*SUPPLIED RECORDS*
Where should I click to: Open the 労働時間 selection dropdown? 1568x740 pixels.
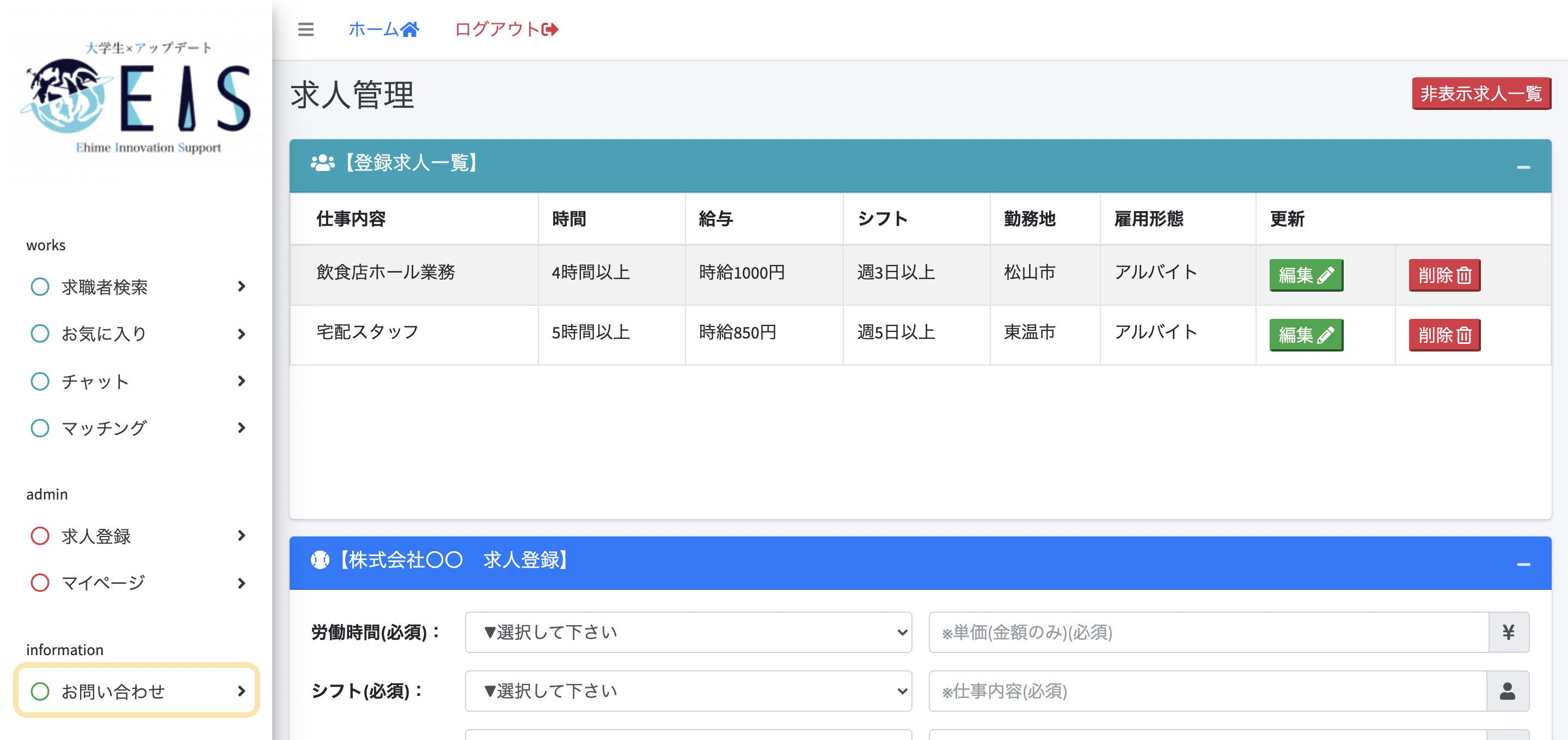click(688, 632)
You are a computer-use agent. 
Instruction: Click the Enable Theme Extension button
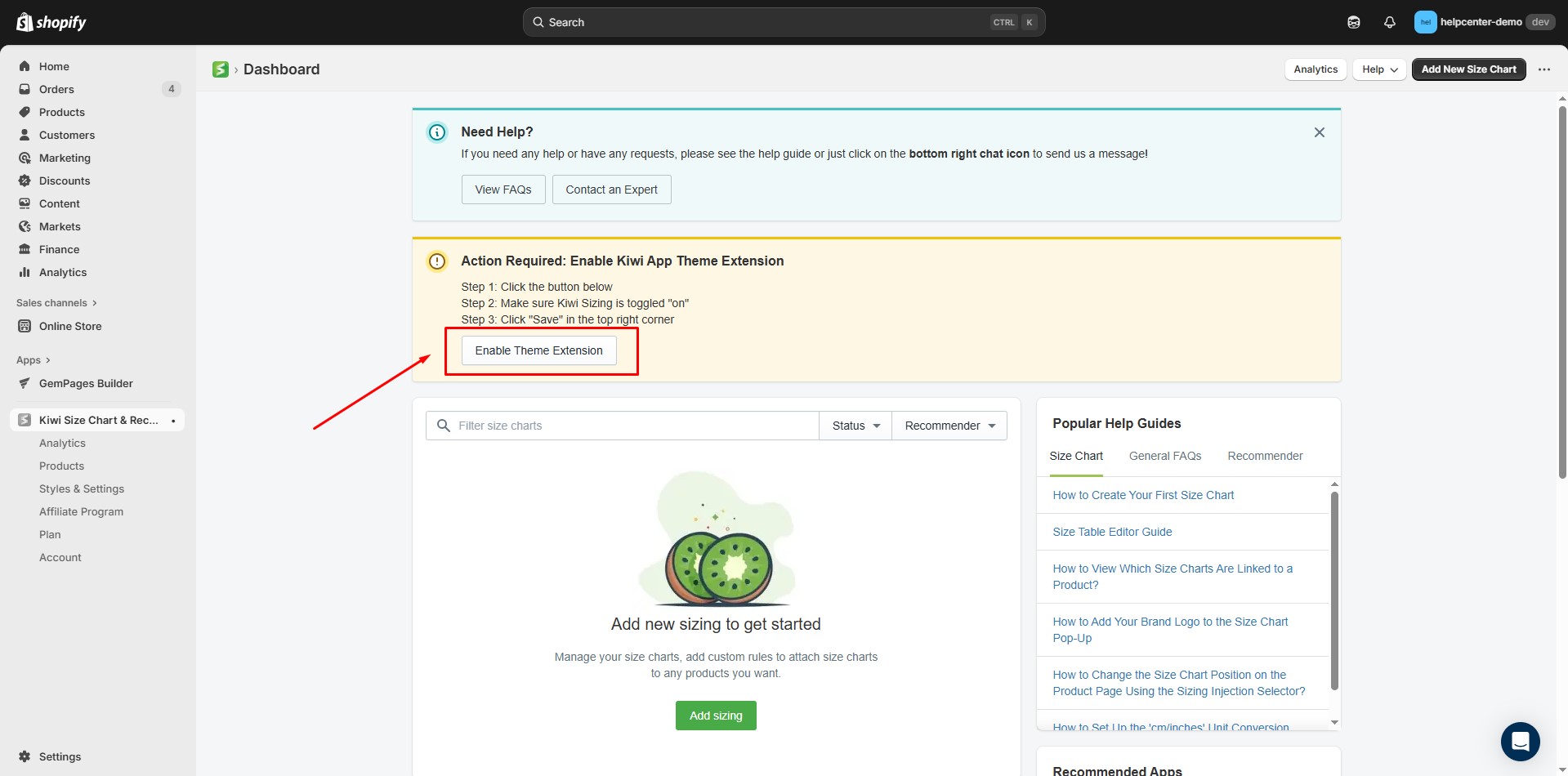538,350
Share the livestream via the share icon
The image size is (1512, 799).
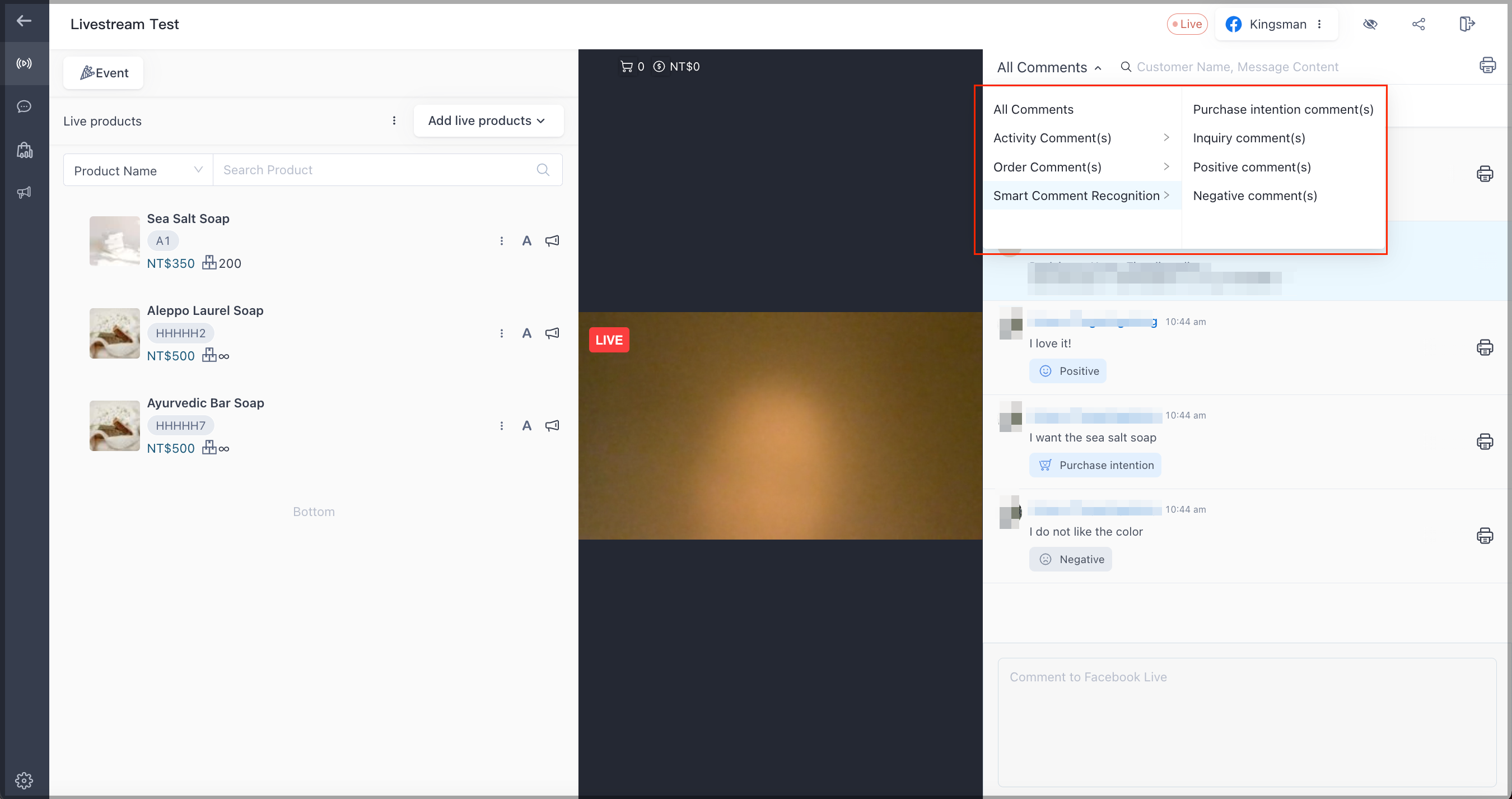(1418, 24)
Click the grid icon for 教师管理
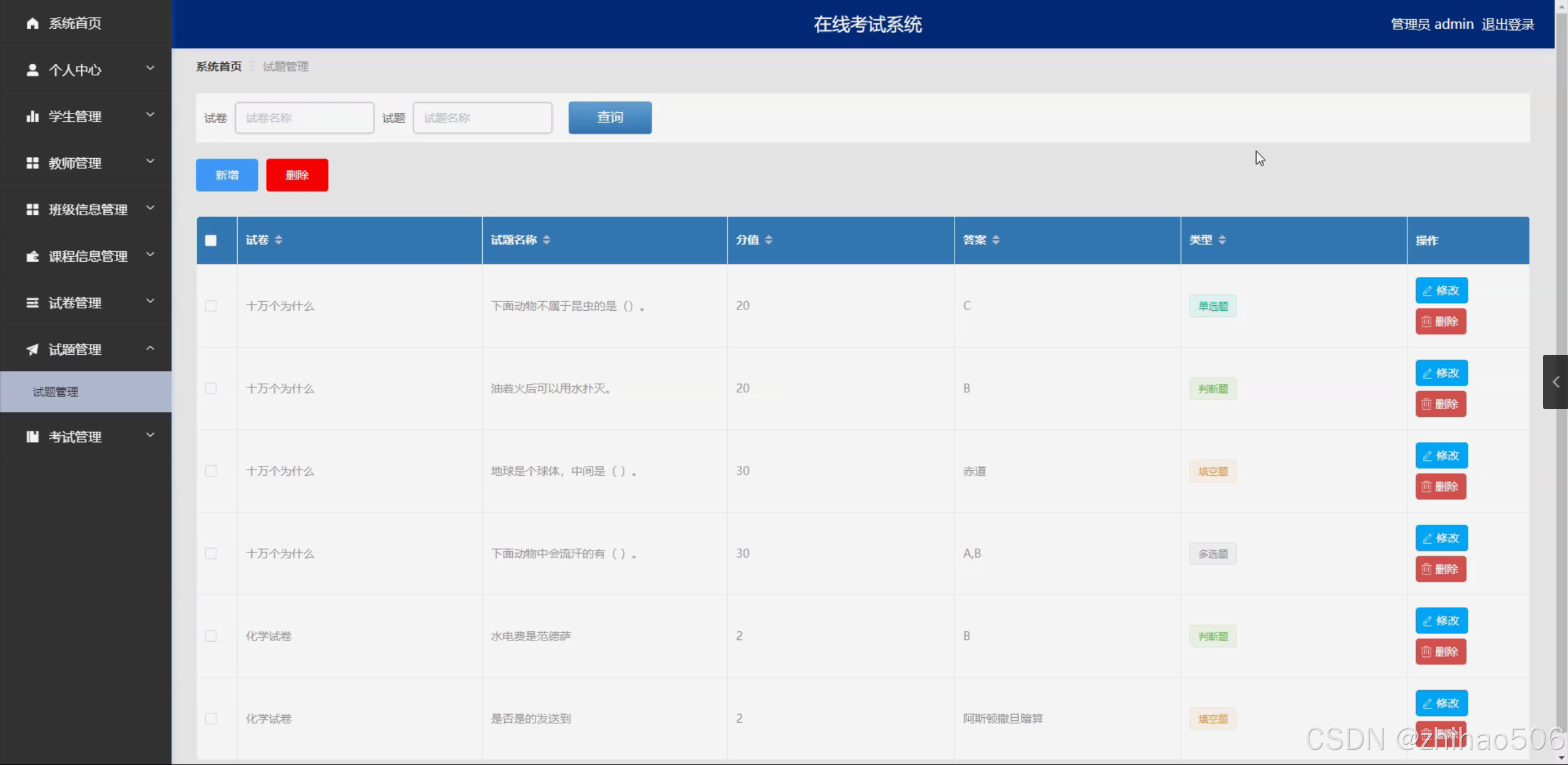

*TRY IT*
Lines of the material may hold the string "icon". Copy each one that does.

*ANSWER*
Share the livestream via the share icon
Click the grid icon for 教师管理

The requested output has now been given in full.